Mais ce choix a eu une conséquence directe : les jeunes pauvres des territoires ruraux ont été invisibilisés. Dans les villages isolés comme dans les petites villes désindustrialisées, les difficultés scolaires sont pourtant bien réelles, parfois plus lourdes encore, mais elles sont moins bruyantes, moins médiatisées, donc moins prises en compte.
Les chiffres sont éloquents. Parmi les départements comptant le plus de jeunes non insérés, une large majorité sont ruraux. Et à niveau de difficulté scolaire équivalent, un élève issu de la ruralité a beaucoup moins de chances de bénéficier d’un accompagnement spécifique qu’un élève vivant en zone urbaine prioritaire.
Une jeunesse qui renonce avant même d’essayer
Le résultat est mécanique : les jeunes ruraux issus de milieux modestes se projettent beaucoup moins dans l’enseignement supérieur que leurs homologues urbains. Non par manque de capacités, mais faute d’information, de modèles, d’accompagnement, et parfois tout simplement de transports, d’internats ou de structures de proximité.
Dans de nombreux territoires, les classes ferment, les enseignants manquent, les remplacements tardent, et l’orientation devient un parcours du combattant. Là où les banlieues concentrent dispositifs et expérimentations, la ruralité accumule les renoncements silencieux.
Ce sont pourtant ces jeunes-là qui pourraient constituer le vivier manquant de la réindustrialisation française. Les 20 000 ingénieurs absents chaque année sont aussi le produit de ces abandons précoces, de ces trajectoires cassées avant même d’avoir commencé.
Une incohérence stratégique majeure
Cette situation pose un problème bien plus large qu’une simple question scolaire. Elle relève d’une incohérence stratégique. La réindustrialisation est régulièrement présentée comme un levier de revitalisation des territoires. Or ce sont précisément ces territoires que l’on prive des moyens éducatifs nécessaires pour y faire émerger les compétences de demain.
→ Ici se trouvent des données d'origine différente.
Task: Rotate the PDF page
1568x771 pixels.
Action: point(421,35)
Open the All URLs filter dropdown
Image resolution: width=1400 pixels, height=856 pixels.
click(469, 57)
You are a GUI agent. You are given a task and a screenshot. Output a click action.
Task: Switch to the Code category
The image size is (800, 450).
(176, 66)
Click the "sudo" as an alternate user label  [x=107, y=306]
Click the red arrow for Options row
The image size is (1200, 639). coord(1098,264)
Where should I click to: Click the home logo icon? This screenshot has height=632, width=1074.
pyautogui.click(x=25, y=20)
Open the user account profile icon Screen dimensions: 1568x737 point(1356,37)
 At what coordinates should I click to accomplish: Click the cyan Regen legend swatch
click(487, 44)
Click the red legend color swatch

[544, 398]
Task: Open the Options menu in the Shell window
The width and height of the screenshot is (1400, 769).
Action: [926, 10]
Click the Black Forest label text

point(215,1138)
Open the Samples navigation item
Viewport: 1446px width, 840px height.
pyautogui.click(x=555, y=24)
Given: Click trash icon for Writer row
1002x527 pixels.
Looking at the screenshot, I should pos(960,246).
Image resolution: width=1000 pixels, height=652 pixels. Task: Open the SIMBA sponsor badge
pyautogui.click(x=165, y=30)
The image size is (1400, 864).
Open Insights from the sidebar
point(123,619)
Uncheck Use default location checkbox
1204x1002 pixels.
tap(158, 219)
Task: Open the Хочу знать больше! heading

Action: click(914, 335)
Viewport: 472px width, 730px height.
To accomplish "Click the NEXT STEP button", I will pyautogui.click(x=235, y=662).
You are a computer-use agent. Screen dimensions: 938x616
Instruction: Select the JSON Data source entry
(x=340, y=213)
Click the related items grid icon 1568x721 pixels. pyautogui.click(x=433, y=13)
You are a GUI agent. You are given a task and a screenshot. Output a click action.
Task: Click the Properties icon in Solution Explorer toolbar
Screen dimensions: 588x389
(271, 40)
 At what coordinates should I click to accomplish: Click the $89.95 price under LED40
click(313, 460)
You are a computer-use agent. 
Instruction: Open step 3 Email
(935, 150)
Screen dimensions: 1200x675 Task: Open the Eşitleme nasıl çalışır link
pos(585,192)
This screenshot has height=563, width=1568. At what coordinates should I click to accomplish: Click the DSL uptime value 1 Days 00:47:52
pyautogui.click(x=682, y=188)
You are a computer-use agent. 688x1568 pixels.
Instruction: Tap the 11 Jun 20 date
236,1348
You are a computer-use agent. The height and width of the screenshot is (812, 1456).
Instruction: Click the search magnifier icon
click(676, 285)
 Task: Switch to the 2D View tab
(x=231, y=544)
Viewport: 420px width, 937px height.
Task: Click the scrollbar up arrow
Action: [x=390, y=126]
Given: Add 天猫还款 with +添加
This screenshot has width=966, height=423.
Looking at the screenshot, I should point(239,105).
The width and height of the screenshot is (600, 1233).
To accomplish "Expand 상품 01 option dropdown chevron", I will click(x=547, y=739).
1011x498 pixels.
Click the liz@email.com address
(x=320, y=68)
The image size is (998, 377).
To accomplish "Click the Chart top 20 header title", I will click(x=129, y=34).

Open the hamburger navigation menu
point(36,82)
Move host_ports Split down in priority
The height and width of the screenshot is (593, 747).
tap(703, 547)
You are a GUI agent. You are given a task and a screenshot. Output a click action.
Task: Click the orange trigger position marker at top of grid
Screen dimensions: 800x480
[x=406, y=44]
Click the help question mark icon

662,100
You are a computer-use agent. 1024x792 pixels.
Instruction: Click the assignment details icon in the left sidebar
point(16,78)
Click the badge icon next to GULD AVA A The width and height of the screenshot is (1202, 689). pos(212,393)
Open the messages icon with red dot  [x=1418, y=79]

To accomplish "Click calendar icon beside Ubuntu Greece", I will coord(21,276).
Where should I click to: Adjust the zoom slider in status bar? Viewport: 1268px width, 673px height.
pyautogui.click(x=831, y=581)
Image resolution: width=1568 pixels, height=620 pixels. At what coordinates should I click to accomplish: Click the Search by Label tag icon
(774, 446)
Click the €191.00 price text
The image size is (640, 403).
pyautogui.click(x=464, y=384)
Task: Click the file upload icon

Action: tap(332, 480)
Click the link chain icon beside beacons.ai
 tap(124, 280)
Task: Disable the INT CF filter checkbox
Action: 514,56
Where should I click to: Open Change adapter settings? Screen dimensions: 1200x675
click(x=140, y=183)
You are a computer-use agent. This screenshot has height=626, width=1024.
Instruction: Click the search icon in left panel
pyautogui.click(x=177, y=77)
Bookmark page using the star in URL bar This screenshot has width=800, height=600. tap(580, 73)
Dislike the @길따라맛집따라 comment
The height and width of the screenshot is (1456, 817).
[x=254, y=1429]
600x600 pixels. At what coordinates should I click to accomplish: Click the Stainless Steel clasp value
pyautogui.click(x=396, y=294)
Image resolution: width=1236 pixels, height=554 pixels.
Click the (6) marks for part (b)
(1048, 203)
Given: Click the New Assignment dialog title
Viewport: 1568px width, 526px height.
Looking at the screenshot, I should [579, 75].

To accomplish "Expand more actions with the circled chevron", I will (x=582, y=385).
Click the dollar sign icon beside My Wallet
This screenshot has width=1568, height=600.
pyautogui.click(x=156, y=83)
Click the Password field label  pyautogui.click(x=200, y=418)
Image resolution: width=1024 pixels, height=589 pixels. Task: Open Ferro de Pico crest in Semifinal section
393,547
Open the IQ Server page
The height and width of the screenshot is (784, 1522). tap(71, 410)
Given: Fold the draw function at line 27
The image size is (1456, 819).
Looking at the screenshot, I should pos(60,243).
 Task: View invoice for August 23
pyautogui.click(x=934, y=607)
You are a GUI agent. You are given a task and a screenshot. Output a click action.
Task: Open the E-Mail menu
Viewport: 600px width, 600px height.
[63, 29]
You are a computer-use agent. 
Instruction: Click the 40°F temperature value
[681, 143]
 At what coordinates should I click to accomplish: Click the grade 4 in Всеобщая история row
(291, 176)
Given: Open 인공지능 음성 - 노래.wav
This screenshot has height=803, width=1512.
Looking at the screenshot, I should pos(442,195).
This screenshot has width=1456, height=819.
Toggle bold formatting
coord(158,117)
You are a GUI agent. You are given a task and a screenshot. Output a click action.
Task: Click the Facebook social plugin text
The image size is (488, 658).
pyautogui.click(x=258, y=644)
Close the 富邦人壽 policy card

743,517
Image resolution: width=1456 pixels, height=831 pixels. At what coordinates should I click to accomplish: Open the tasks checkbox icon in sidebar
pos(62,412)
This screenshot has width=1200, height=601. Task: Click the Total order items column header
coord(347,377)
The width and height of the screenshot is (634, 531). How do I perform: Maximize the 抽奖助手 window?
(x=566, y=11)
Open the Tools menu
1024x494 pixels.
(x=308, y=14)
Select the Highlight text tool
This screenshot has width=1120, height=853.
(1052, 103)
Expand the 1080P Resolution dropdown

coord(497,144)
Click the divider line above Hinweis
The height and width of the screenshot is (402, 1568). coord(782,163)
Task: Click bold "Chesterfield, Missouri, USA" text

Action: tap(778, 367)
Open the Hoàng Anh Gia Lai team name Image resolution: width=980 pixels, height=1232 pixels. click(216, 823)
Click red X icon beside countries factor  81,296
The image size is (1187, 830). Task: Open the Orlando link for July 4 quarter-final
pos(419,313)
Les métiers industriels, qu’ils soient techniques ou d’ingénierie, ont vocation à s’ancrer hors des métropoles. Ils nécessitent des formations solides, en mathématiques, en sciences, en filières professionnelles et technologiques. Or ces filières restent insuffisamment valorisées, et surtout insuffisamment soutenues dans les zones rurales.
Dans certains secteurs clés, les formations existantes ne couvrent qu’une partie des besoins futurs. Sans correction rapide, ce décalage menace à la fois l’économie productive et la cohésion sociale.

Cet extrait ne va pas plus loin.